Another investor, Abdurahmon Mamatqulov, also says the project has not gone according to plan. His apartment was supposed to be handed over in March 2022.

“We made the payment in February 2021 – 128 million UZS. It was supposed to be completed within a year. We barely managed to push them to build a structure. They promised to finish the facade so we could move in. But now there’s no progress at all – no workers, no roof or facade completed. Many are paying $300–400 per month for rent. When we ask, they just say ‘tomorrow, the day after.’ Only three employees are left there,” Mamatqulov said.

Citizen Azima Gaziyeva said the local authorities and the ministry had advised buyers to stop making payments for now.

“In June 2023, together with my two brothers and my son, we paid 50 percent each for three apartments. So far, we’ve each paid 240 million UZS. The authorities told us to hold off on payments for now. I even wrote a statement saying I’ll resume paying only when construction begins on my block. These buildings were supposed to be finished this December, but there isn’t even a foundation.

“Recently, I received a letter saying they want to cancel my contract unilaterally. When I went to the office to ask why, they said: ‘You’re an agitator, you gather people and go to the ministry to complain, you’re obstructing us.’ Now they want to fine me and are even filing a report with the police. Why? I’m disabled, and all I’m doing is demanding our rights,” she said.

Gaziyeva added that her appeals to higher authorities had yielded no results, with workers only showing up for one or two days at a time. She admitted she had trusted advertising when buying from this firm. Now a real estate agency has contacted her, offering to recover the money she paid – but in installments over 5–6 years.

“They told us: ‘We can only recover your money, but it’ll be paid back bit by bit to your bank card. As for housing, forget it – even in 2030 you won’t have your apartment.’ The contract listed Ilhom Salomov as City Oil’s director. Later I found out he was jailed, served his sentence, and released. Since then, three directors have changed,” she explained.

Citizen Adolat Usmonova was also supposed to receive her apartment this December, having paid over 200 million UZS. But construction on her block has not started.

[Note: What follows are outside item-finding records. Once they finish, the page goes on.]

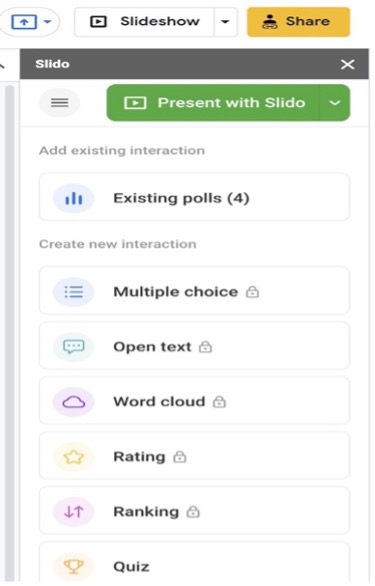The width and height of the screenshot is (375, 586).
Task: Click the yellow Share button
Action: pos(298,22)
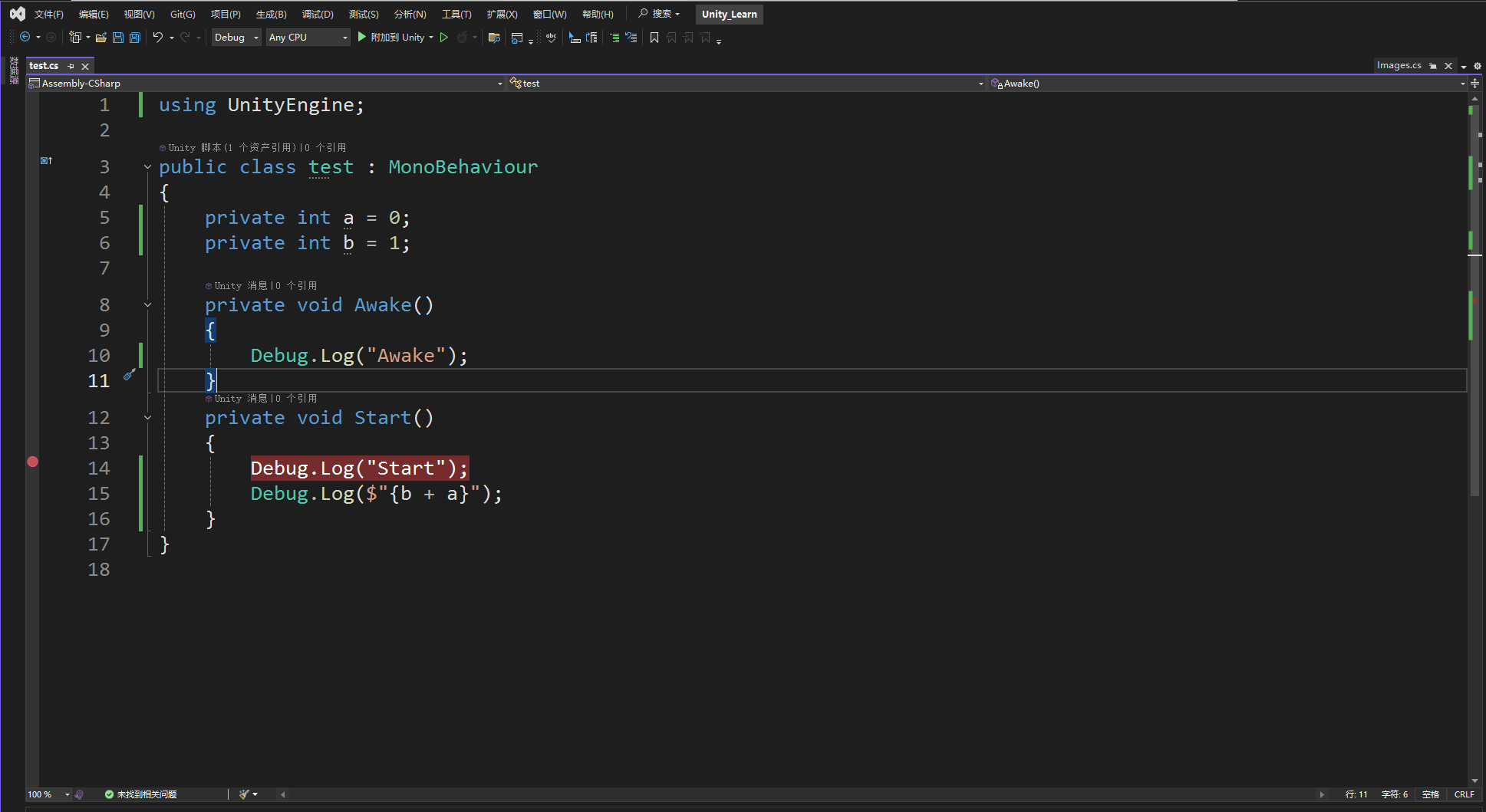Switch to the Images.cs tab
The image size is (1486, 812).
tap(1398, 65)
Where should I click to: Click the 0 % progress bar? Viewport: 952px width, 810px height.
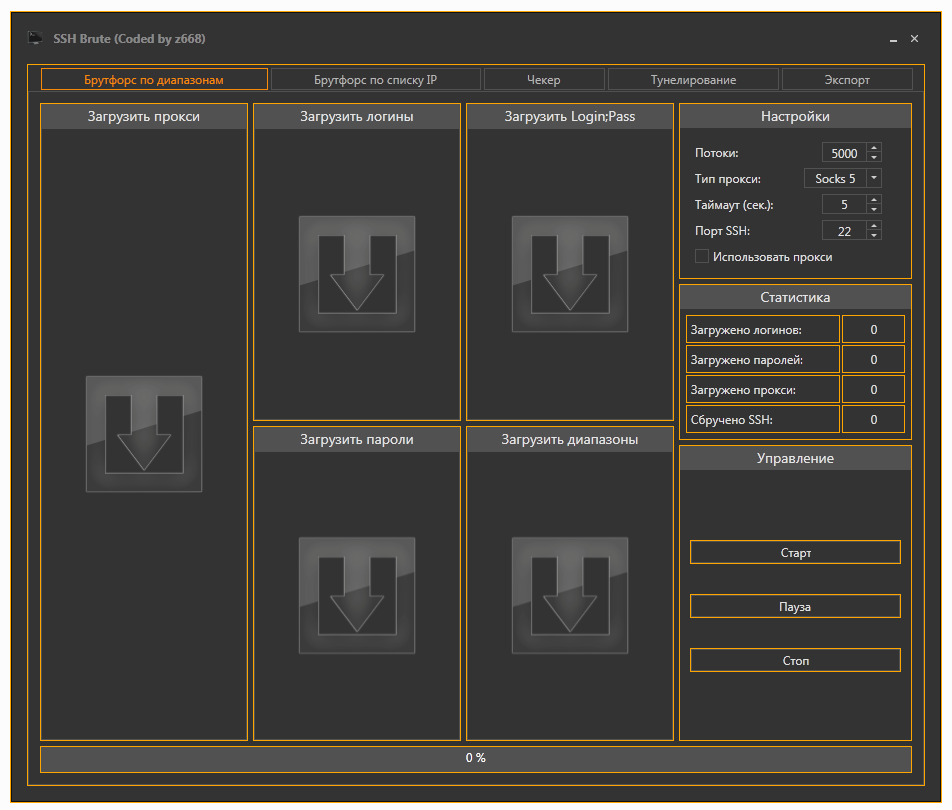[x=476, y=759]
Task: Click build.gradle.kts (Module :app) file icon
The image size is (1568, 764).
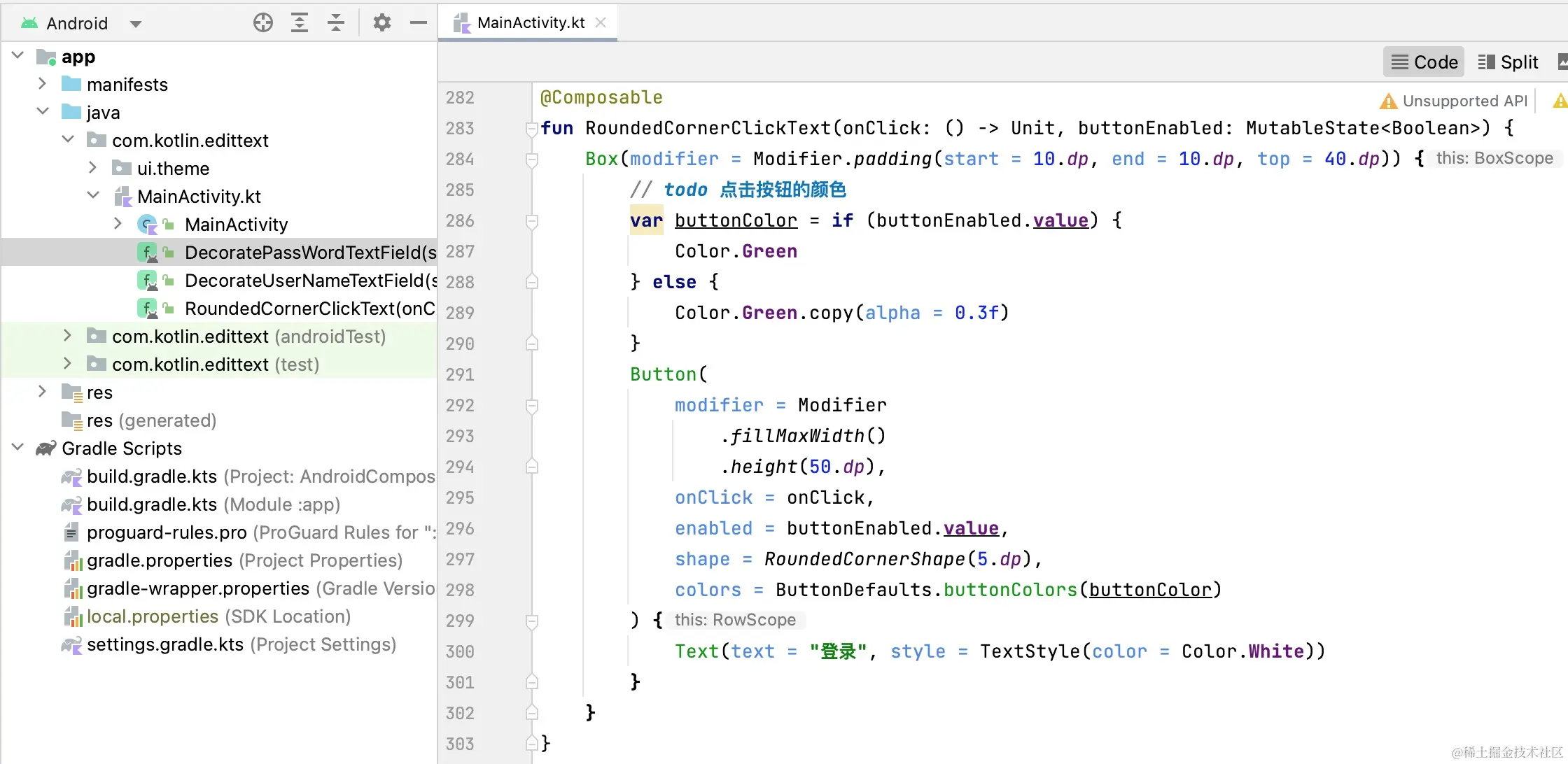Action: pos(71,504)
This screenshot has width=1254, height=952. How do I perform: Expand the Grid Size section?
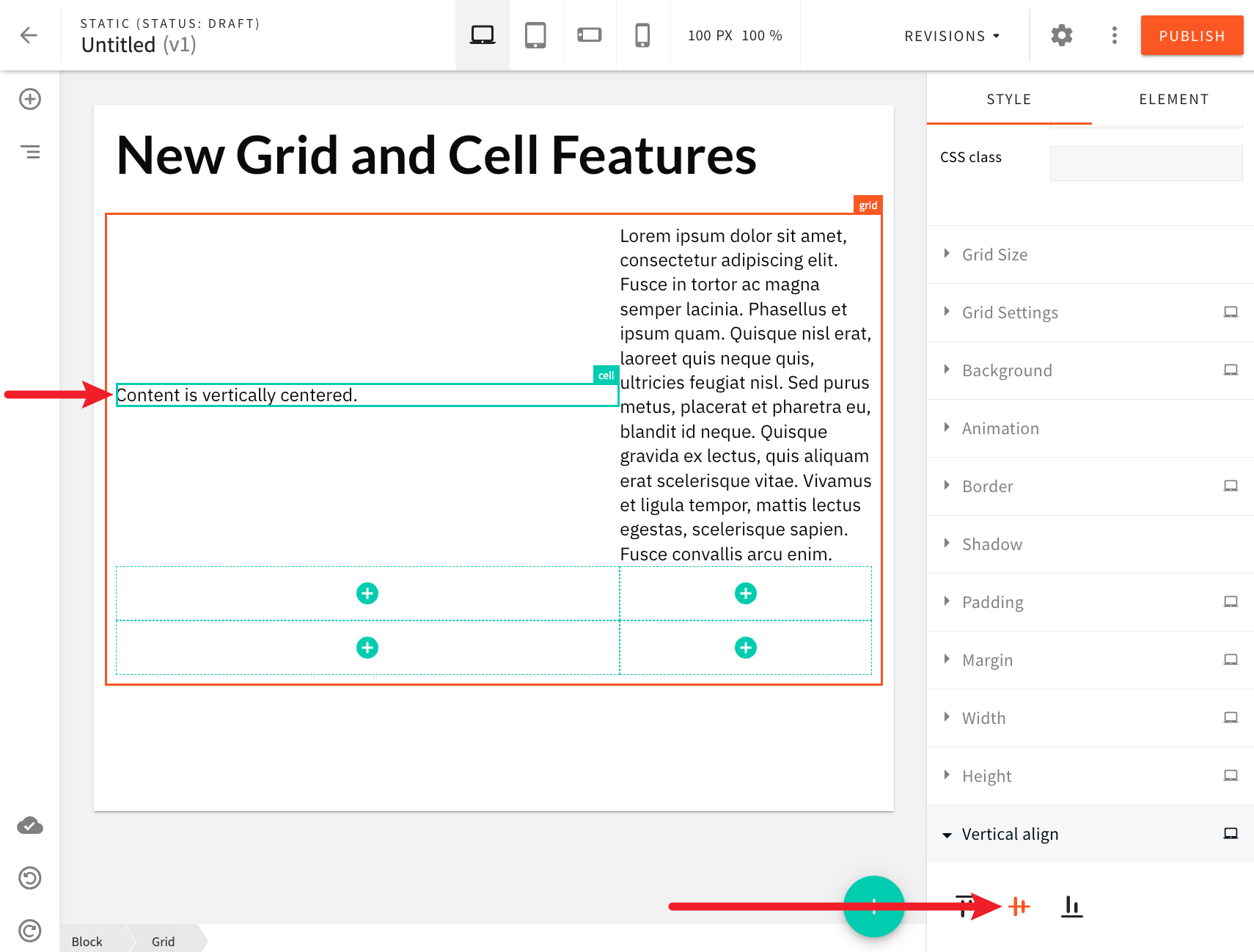pos(994,254)
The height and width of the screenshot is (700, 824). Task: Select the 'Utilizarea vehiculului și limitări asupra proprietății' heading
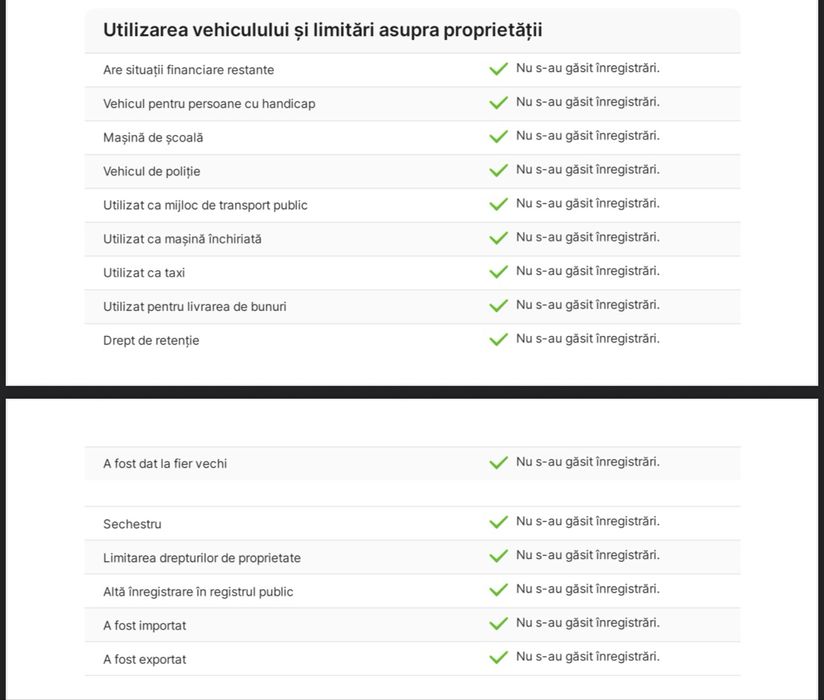point(322,30)
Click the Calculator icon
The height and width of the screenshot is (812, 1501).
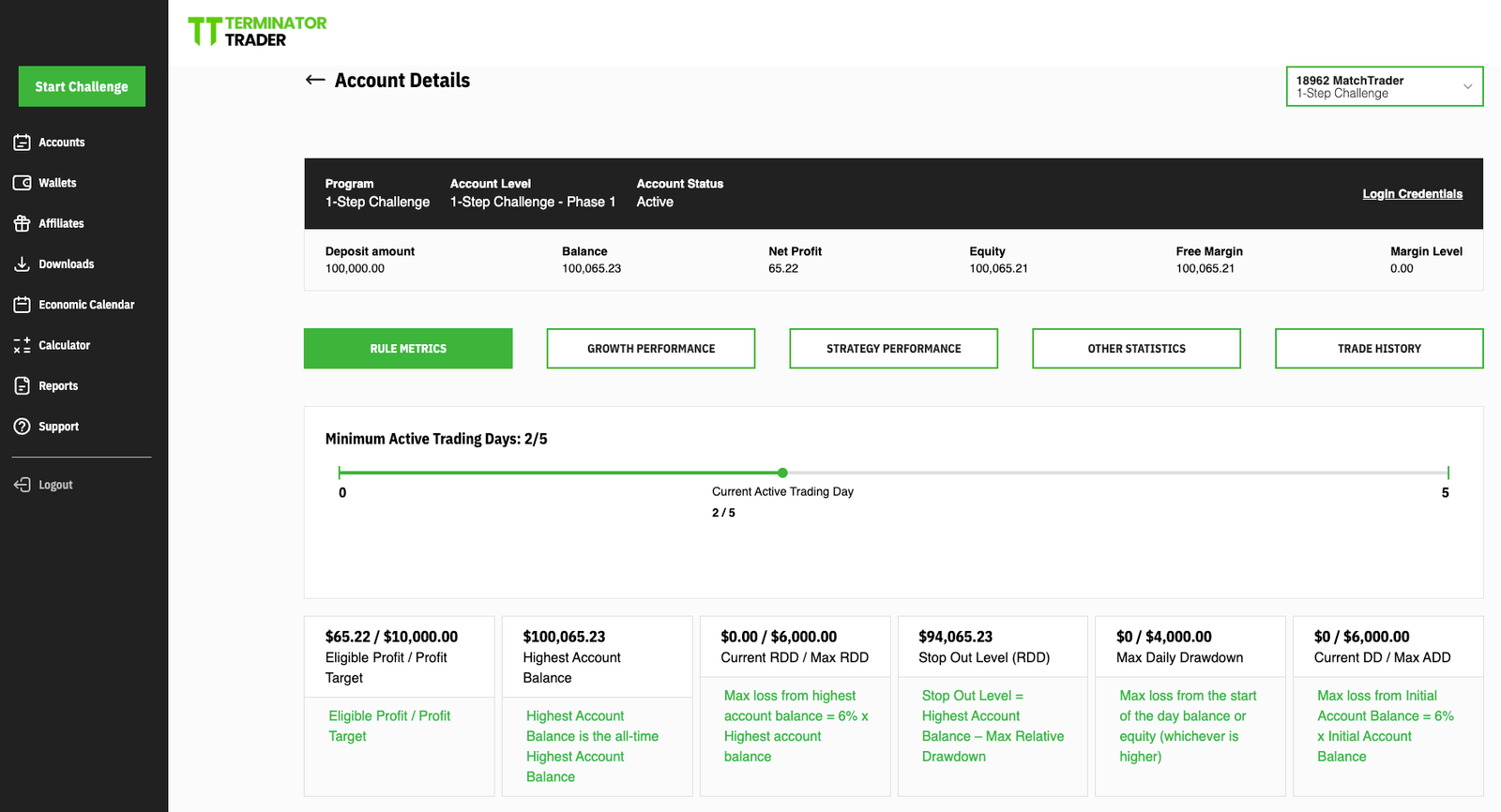[x=23, y=345]
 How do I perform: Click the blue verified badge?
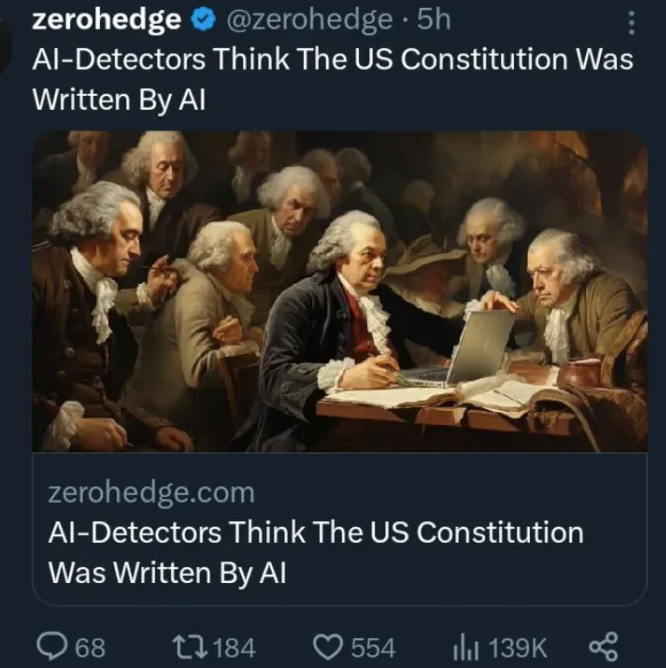pyautogui.click(x=205, y=20)
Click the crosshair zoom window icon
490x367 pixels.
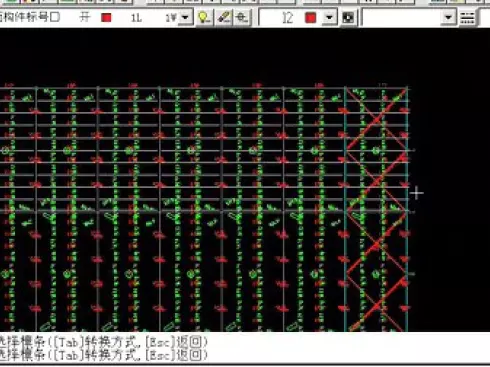(x=241, y=17)
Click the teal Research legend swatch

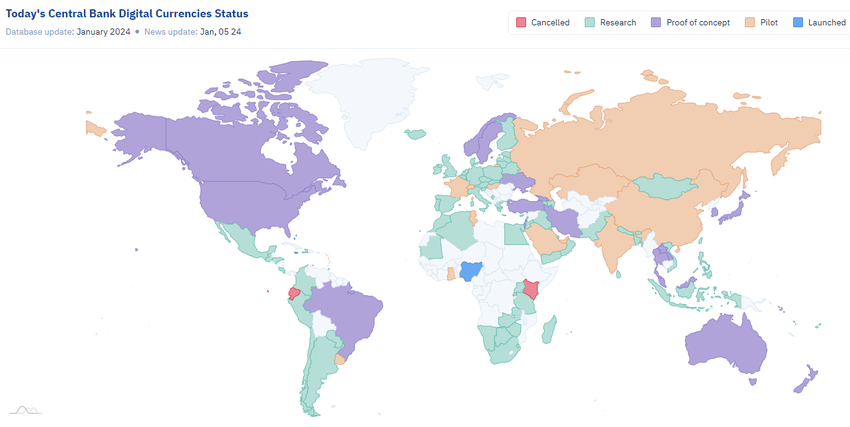[590, 22]
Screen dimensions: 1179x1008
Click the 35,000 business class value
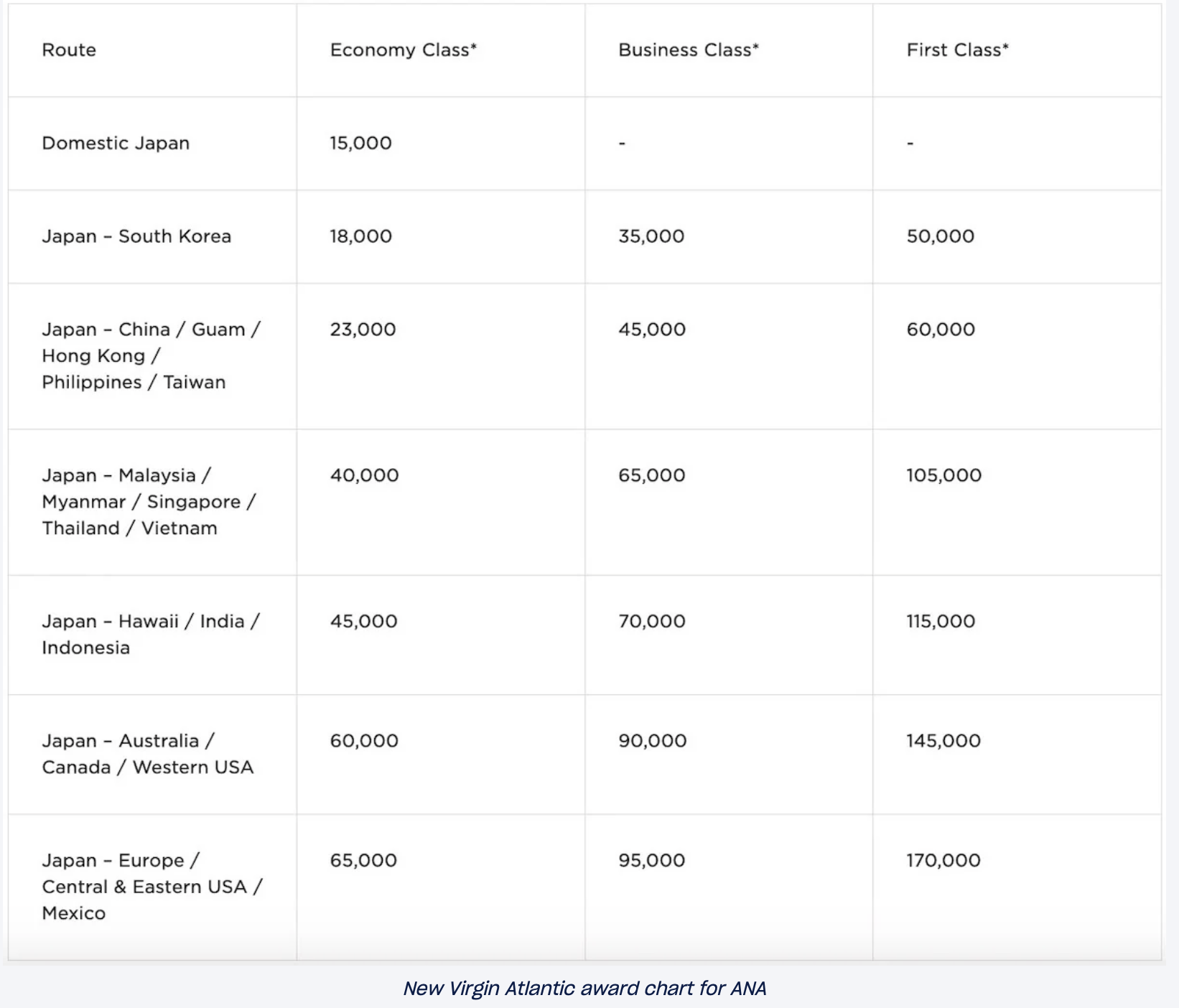(651, 236)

“Since my children paid, I didn’t interfere. Now I live with my son, daughter-in-law, and three grandchildren in a one-room dormitory. Six of us are cramped in a tiny room. People keep asking my daughter-in-law where her mother-in-law sleeps, and they ask me too. I sleep in the kitchen,” Usmonova said.

She added that the conviction of former director Ilhom Salomov had affected construction progress.

A Kun.uz reporter contacted the company’s current director, Bahrom Yuldoshev. He said additional agreements were being signed with investors and that construction would soon resume.

“We already have a four-entrance building ready – it just needs to be registered by the state. Measures are underway for that. Until then, we cannot start the remaining phases. The authorities told us: ‘Do the state inspection within 1.5 months, then we’ll allow the rest.’ According to the schedule, work on the remaining blocks will start on 15 September. The four-entrance building will be handed over to residents by then. Interior finishing is complete, engineering networks and solar panels are being installed. The panels are ready, the supplier will install them soon – nothing else remains,” Yuldoshev said.

He added that the multi-storey apartments originally due in December this year would instead be completed by August 2026, with sufficient funds available for construction.

The Construction and Housing Utilities Control Inspectorate confirmed that the project had been halted because City Oil began work without registration.

“The project has no council conclusion or expert review,” the Inspectorate said in a statement.